Rows from a dataset:
________________________
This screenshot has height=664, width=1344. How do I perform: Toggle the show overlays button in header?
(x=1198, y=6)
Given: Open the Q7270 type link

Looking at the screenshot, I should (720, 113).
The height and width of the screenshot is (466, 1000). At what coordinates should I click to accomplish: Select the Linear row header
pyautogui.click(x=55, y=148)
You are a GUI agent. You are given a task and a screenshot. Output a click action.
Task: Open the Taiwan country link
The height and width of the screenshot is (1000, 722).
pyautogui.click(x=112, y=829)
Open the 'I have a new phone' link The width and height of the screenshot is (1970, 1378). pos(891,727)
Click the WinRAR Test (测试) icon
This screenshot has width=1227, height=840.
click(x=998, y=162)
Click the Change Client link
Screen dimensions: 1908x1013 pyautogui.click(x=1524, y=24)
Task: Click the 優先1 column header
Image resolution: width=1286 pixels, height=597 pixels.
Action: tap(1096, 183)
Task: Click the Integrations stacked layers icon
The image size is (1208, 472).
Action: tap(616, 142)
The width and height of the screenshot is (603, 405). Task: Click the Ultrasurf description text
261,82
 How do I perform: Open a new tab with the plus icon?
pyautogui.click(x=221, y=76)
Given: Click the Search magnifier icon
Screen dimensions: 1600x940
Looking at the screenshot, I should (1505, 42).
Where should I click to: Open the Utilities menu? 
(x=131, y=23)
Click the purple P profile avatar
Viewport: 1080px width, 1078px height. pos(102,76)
________________________
> _What is expected_
Starting at the line that has "Open the 'I" and ending with the line that has "Screen dimensions: 1908x1013", rewrite those lines with "screenshot" swapped for "image" and everything else left unchanged.

> _Written answer_
Open the 'I have a new phone' link The width and height of the image is (1970, 1378). pos(891,727)
Click the WinRAR Test (测试) icon
This image has width=1227, height=840.
click(x=998, y=162)
Click the Change Client link
Screen dimensions: 1908x1013 pyautogui.click(x=1524, y=24)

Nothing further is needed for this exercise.